Impact isn’t complicated to measure (at least not at a top-line level). True, I’m always going to tell you about the “gold standard”, but if you’re just a small organisation there are straightforward ways to get an indication of the impact that your activities are having. Even as a “solopreneur” I have found tools and time to get feedback from my clients on how much of a difference I’ve made to their work and their beneficiaries.

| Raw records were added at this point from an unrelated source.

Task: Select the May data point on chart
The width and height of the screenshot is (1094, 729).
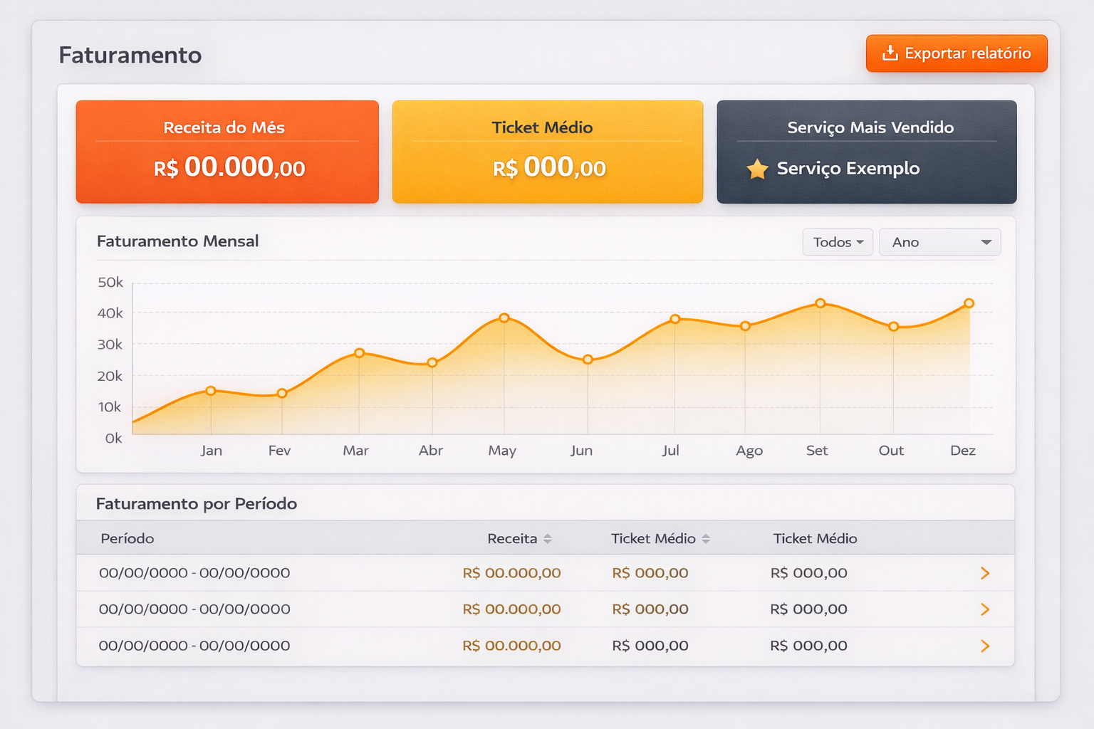Action: 504,318
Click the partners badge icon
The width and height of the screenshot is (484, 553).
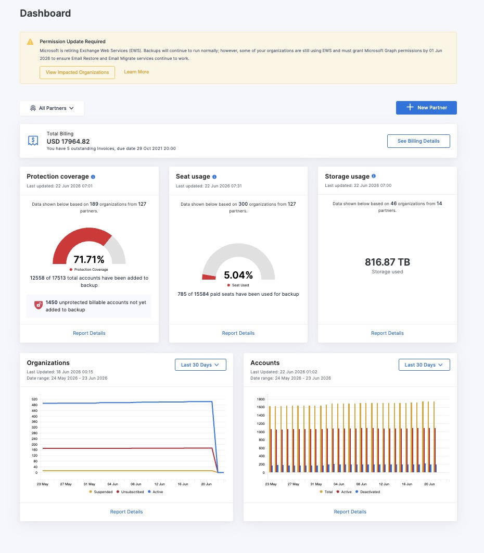click(x=33, y=108)
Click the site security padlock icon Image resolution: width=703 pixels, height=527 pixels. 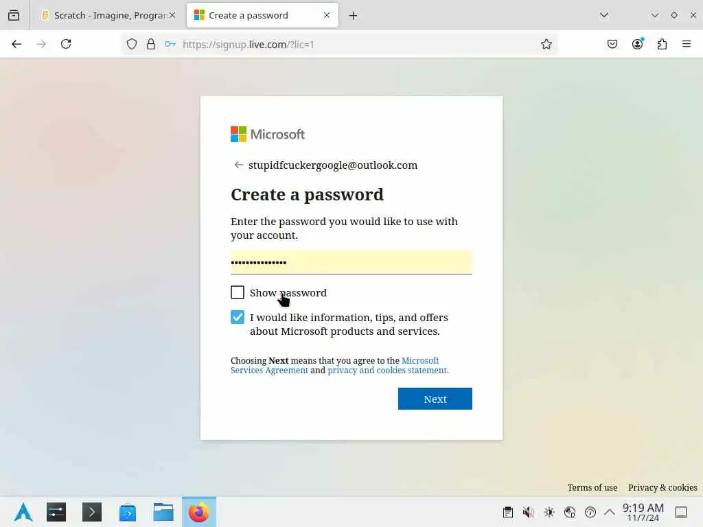[151, 44]
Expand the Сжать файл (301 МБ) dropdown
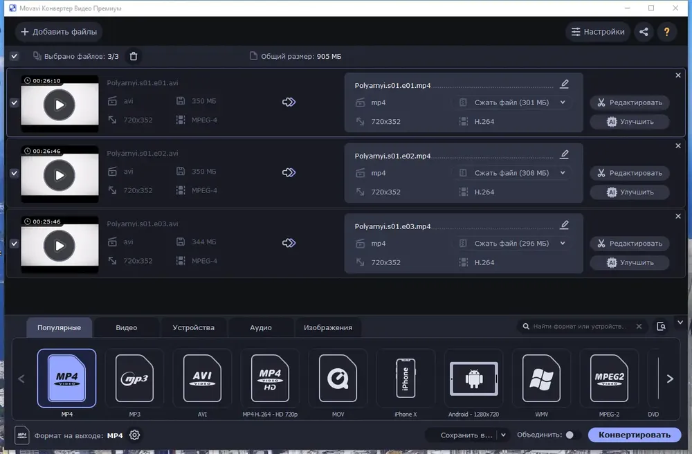Image resolution: width=692 pixels, height=454 pixels. click(x=563, y=102)
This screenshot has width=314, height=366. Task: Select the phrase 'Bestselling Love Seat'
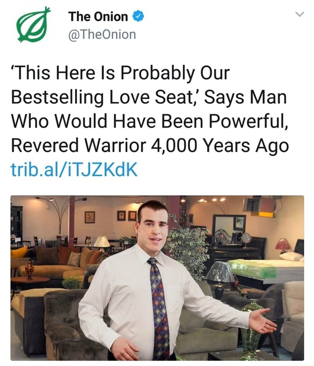coord(101,97)
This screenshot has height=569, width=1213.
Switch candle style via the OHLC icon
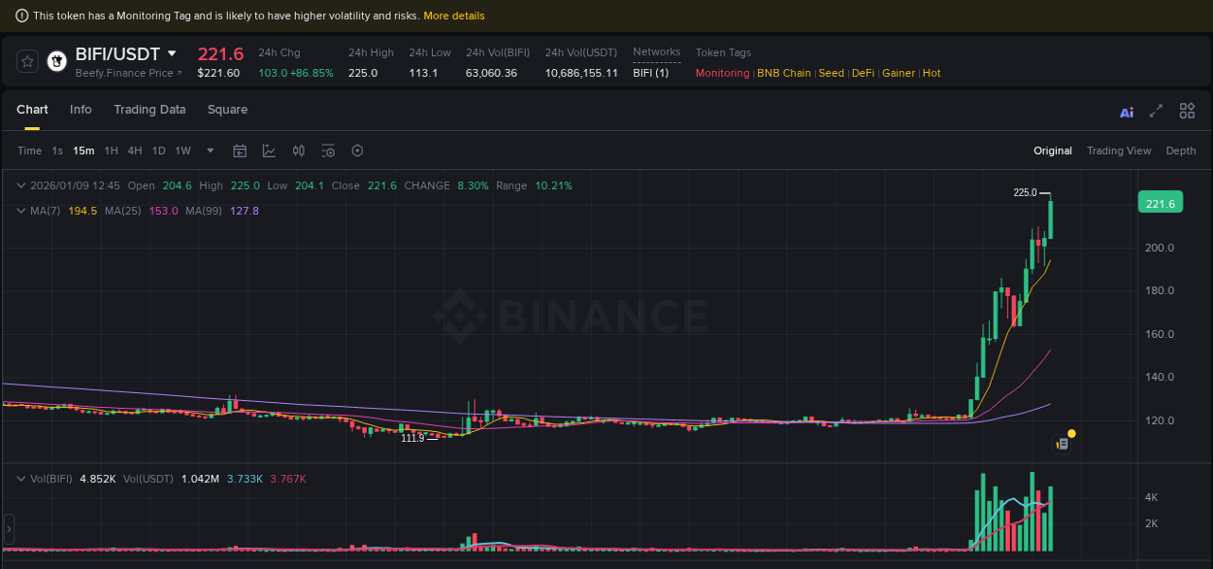[299, 151]
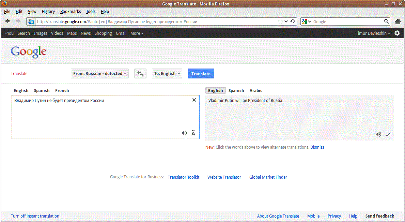Bookmark this page with the star icon
405x222 pixels.
point(280,21)
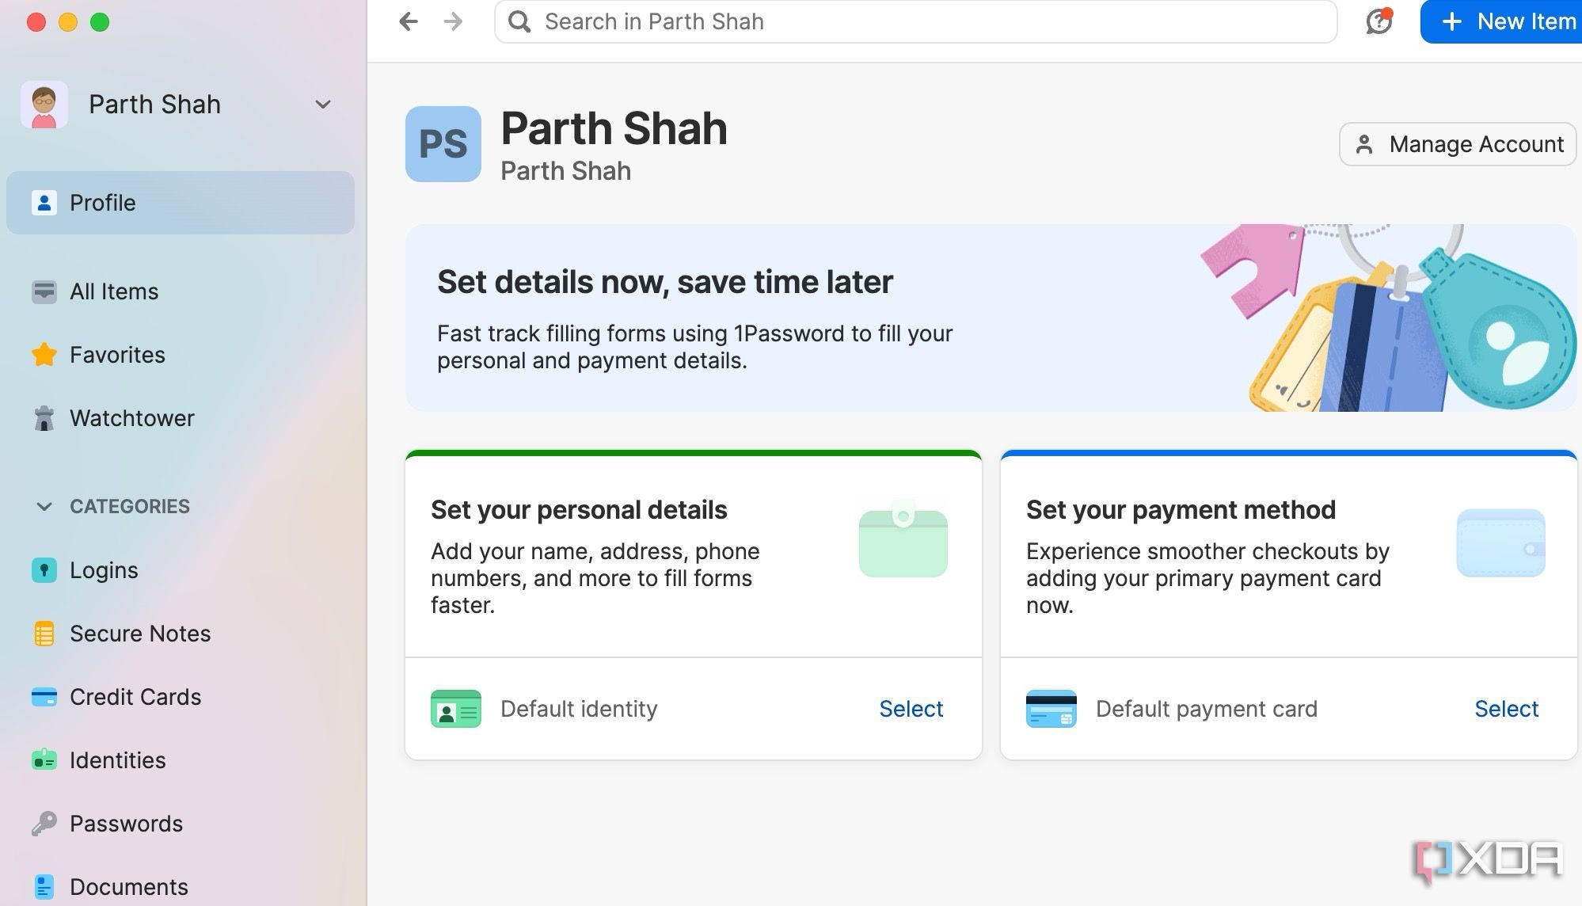Click the Manage Account button
The image size is (1582, 906).
(x=1458, y=144)
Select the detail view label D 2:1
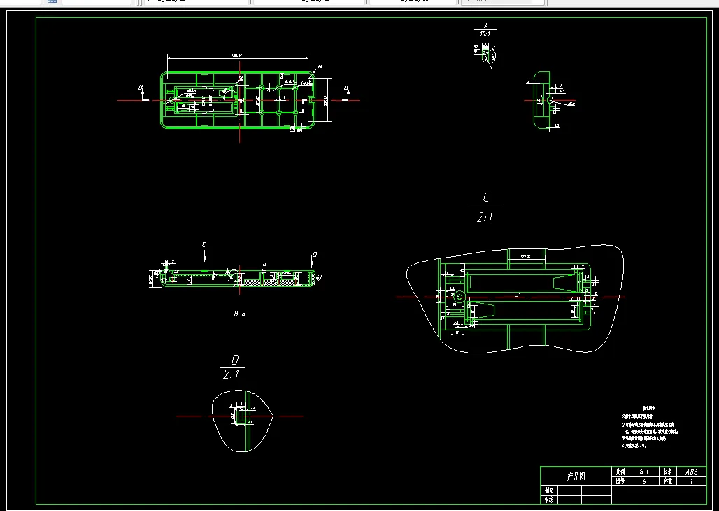 (232, 365)
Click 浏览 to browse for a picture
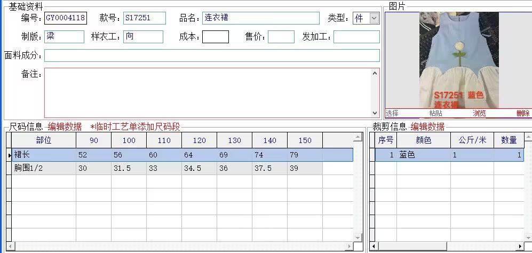The width and height of the screenshot is (532, 253). click(479, 113)
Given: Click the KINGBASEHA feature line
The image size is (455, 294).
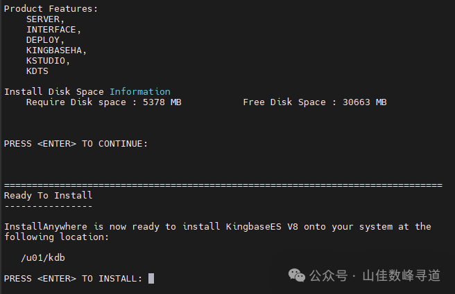Looking at the screenshot, I should (57, 50).
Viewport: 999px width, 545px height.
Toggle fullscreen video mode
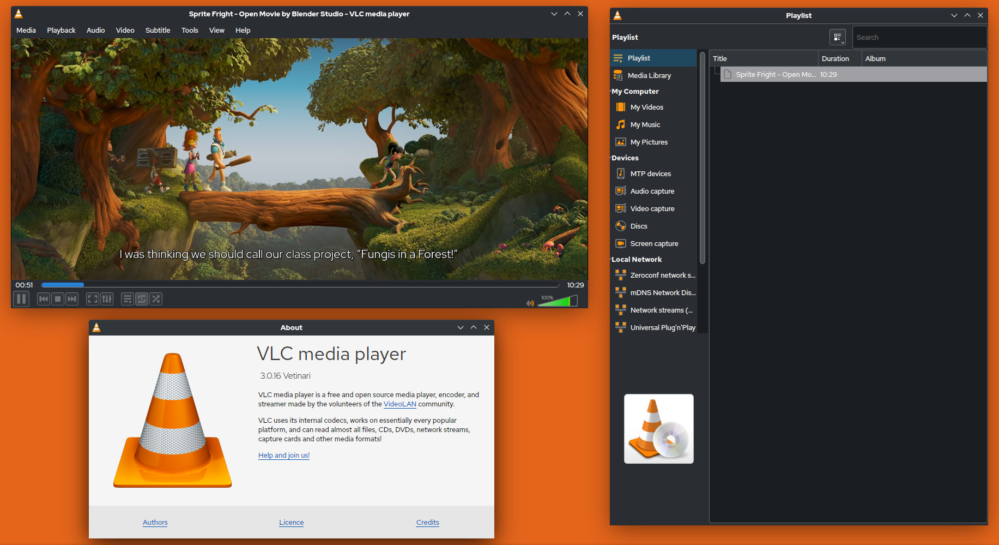click(x=92, y=299)
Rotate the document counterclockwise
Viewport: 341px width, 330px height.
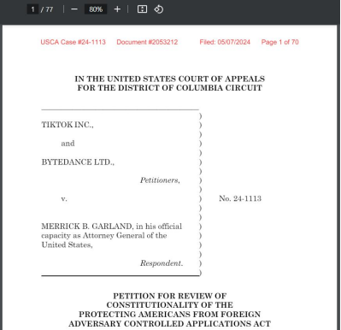[159, 9]
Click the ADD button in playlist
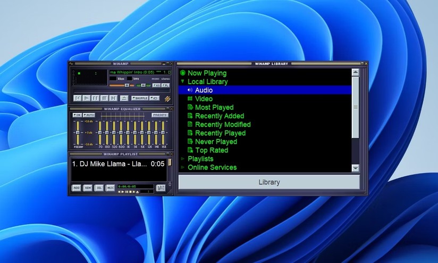 (x=77, y=188)
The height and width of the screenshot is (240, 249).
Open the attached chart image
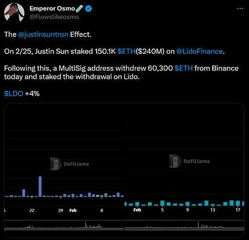pyautogui.click(x=124, y=170)
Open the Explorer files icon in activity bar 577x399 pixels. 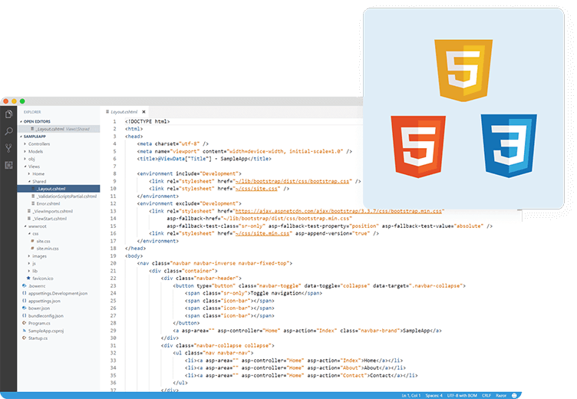tap(8, 114)
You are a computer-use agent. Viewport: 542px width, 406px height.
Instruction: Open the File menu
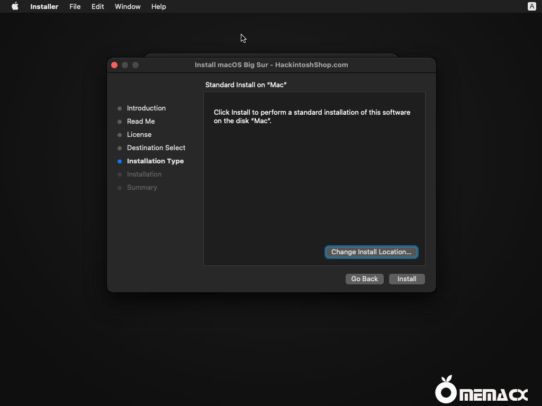click(75, 6)
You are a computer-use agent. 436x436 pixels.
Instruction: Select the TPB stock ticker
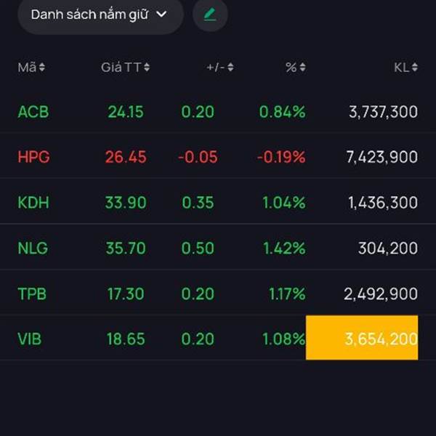tap(32, 294)
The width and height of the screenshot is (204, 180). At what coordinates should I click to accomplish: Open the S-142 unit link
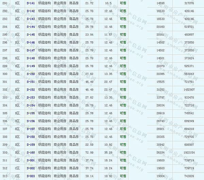pyautogui.click(x=31, y=11)
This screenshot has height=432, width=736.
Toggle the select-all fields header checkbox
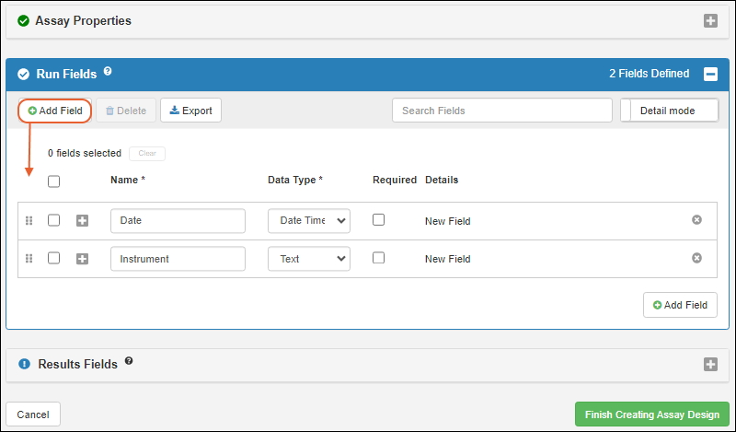[x=53, y=181]
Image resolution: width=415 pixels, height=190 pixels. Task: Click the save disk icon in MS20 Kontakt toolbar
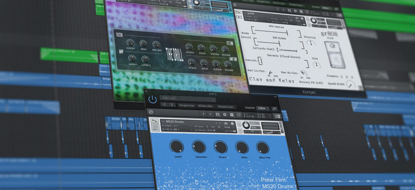coord(218,114)
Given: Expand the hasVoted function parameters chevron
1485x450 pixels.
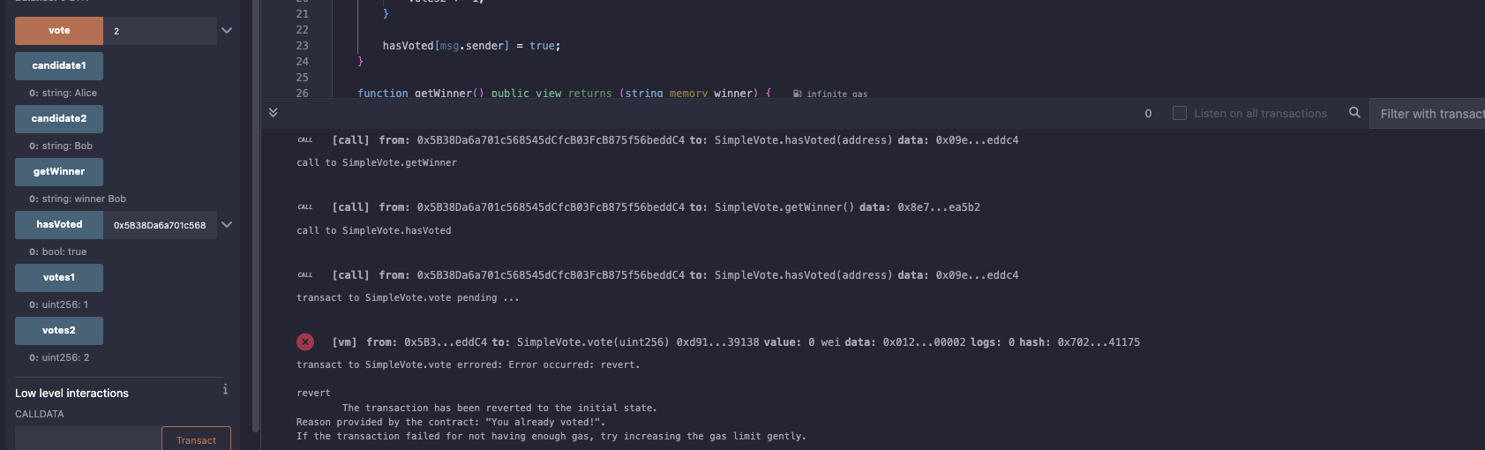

So here are a few key points on how to make sure you’re having the impact that you intend to have:
- Make a register of beneficiaries, participants (with their permission of course);
- Ask for feedback: at the start and end of a course, the start and end of a support session, etc get people to tell you what they think – what they expect to change and what has actually changed;
- Set up online surveys and questionnaires. Once you’ve got these up and running, data collection is straightforward. Most online survey suppliers will also provide the analytics to enable you to interrogate the data without having a degree in statistics;
- Get a group of users or beneficiaries together and get them to talk about their experiences with your intervention;
- Listen to what people tell you and if you need to, think about making changes to what you do as a result of what they tell you – then ask them again;
- Share the results of what people tell you with others in the organisation, especially your board or leaders. This information is so vital to making strategic decisions that they will thank you for this;
- Finally, use this information to plan future interventions that are tailored to your beneficiaries and users.
Some of you are going to tell me this is just common sense business R&D, and you’d be right. The principles are the same. The difference though is that for-profit businesses do this to make their product more appealing to customers so that they can make a higher return. You should do this to ensure your “product” is fully tailored to the needs of your “customers”, so that you can make a higher impact.
The more you do, the more you can engage in more complex impact measurement. But you have to start somewhere and you have to start soon. Understanding your impact should be central to your organisation. Otherwise how do you know that you’re making a difference and moving your organisation closer to its long term goal?
Do you find doing impact measurement difficult? Or time consuming? Do you think its all beyond you? What are your experiences with measuring impact?